BANDA ACEH — Kepemimpinan baru di tubuh Polda Aceh resmi bergulir. Brigjen Pol. Ruddi Setiawan dipercaya Kapolri untuk memimpin jajaran kepolisian di provinsi ujung barat Indonesia tersebut. Ia menggantikan Irjen Pol. Marzuki Ali Basyah yang dimutasi sebagai Pati Polda Aceh dalam rangka pensiun.
Penunjukan ini disambut positif oleh berbagai elemen masyarakat. Banyak pihak menaruh harapan besar pada pendekatan humanis yang melekat pada perwira bintang satu tersebut selama bertugas di Aceh.
Rekam Jejak: Pernah Berantas Narkoba di Aceh
Brigjen Ruddi bukan nama asing di Tanah Rencong. Sebelumnya, ia menjabat sebagai Direktur Reserse Narkoba Polda Aceh pada periode 2021–2022. Selama masa tugas itu, ia dikenal dekat dengan masyarakat dan aktif membangun sinergi lintas elemen untuk memberantas peredaran narkotika.
Pengalaman itu dinilai menjadi modal berharga dalam memimpin Polda Aceh. “Kepercayaan yang diberikan Kapolri kepada Brigjen Pol. Ruddi Setiawan dinilai sebagai bentuk apresiasi atas rekam jejak dan pengabdiannya yang panjang di institusi Polri,” demikian bunyi pernyataan resmi yang dikutip dari Nukilan.id.
Jabatan Strategis Sebelum ke Aceh
Karier Brigjen Ruddi terbilang gemilang. Sebelum dipercaya memimpin Polda Aceh, ia menempati sejumlah posisi strategis. Mulai dari Kanit III Subdit II Ditresnarkoba Polda Metro Jaya, Kapolres Badung, Wadirreskrimsus Polda Bali, hingga Kapolresta Denpasar.
Di tingkat pusat, ia pernah menjadi Penyidik Tindak Pidana Madya Bareskrim Polri, Direktur Intelijen BNN RI, Deputi Pemberantasan BNN RI, hingga Kapuslitbang Polri. Rentang jabatan ini menunjukkan pengalaman luas di bidang reserse, narkoba, hingga kebijakan internal Polri.
Harapan Baru untuk Keamanan Aceh
Masyarakat berharap kepemimpinan baru ini mampu memperkuat stabilitas keamanan dan mempererat hubungan Polri dengan warga.
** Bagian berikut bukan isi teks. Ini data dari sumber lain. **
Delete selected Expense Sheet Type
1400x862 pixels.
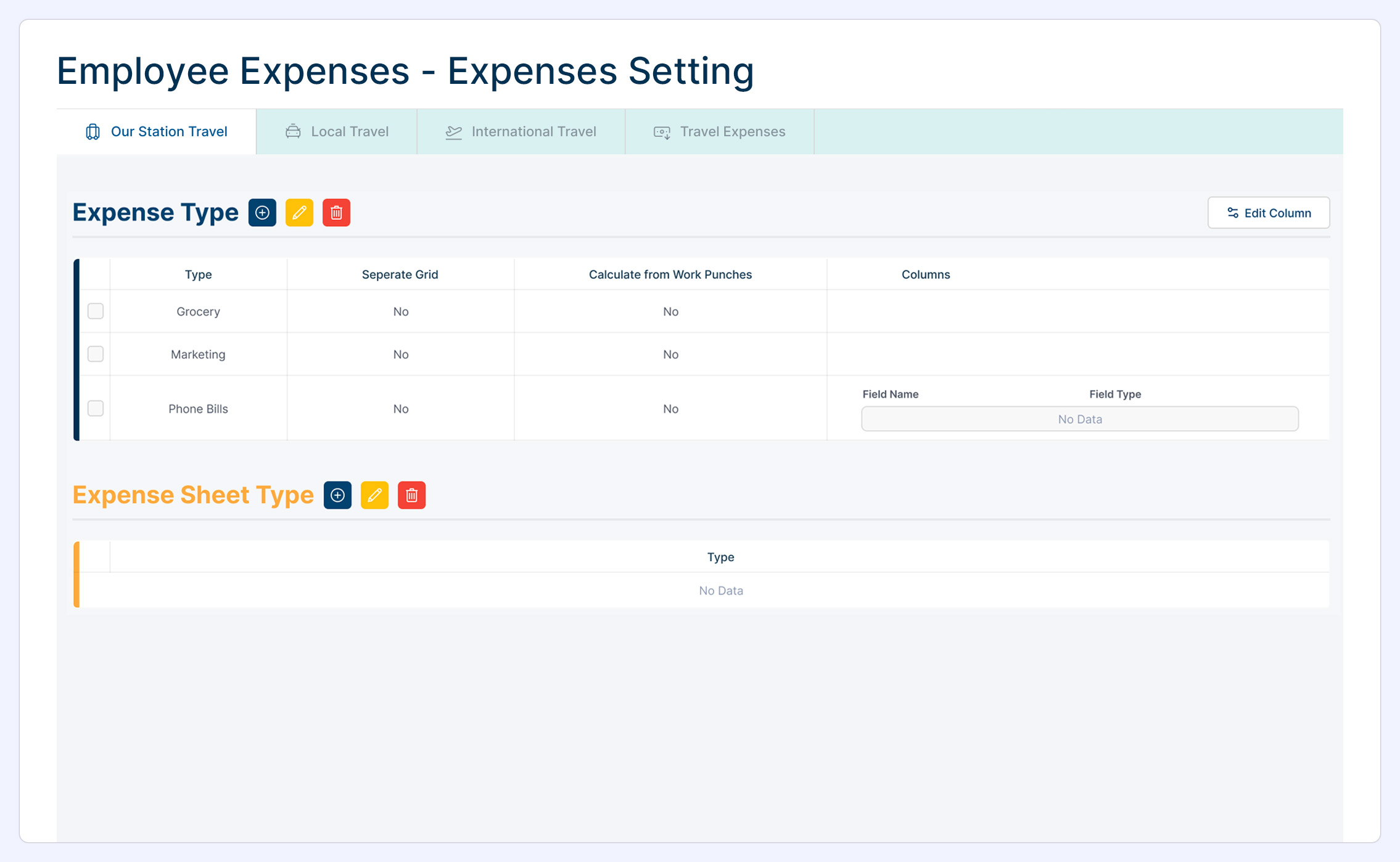(411, 495)
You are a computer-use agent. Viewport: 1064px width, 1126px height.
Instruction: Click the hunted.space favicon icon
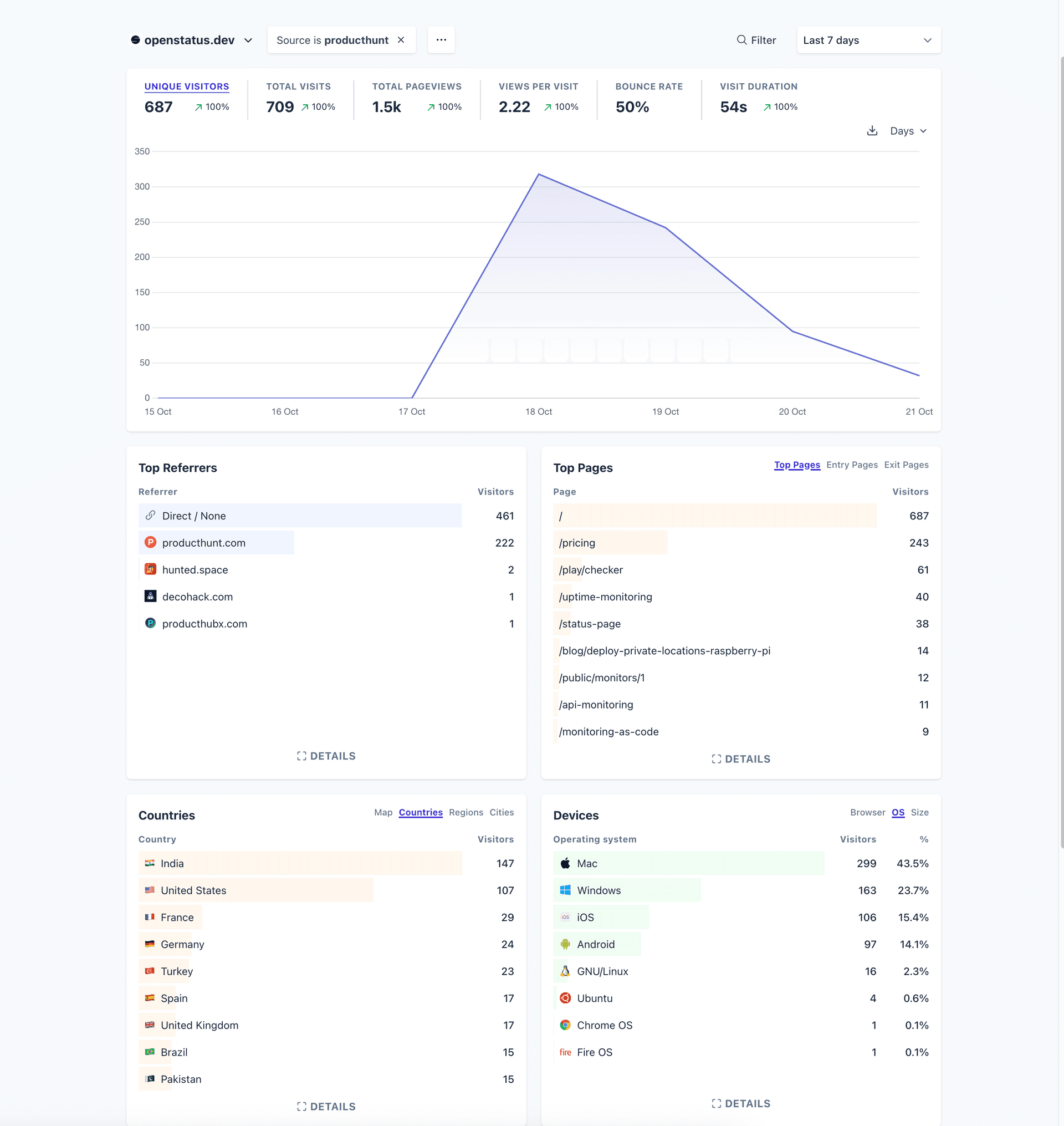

Pendekatan humanis yang selama ini melekat pada Brigjen Ruddi diyakini bisa melanjutkan program strategis yang telah dirintis pendahulunya.
“Kehadirannya diyakini akan memperkuat upaya pemberantasan narkoba, penegakan hukum yang berkeadilan, serta pelayanan kepolisian yang semakin profesional, modern, dan dipercaya masyarakat demi kemajuan Aceh yang aman, damai, dan kondusif,” tulis Nukilan.id dalam rilisnya.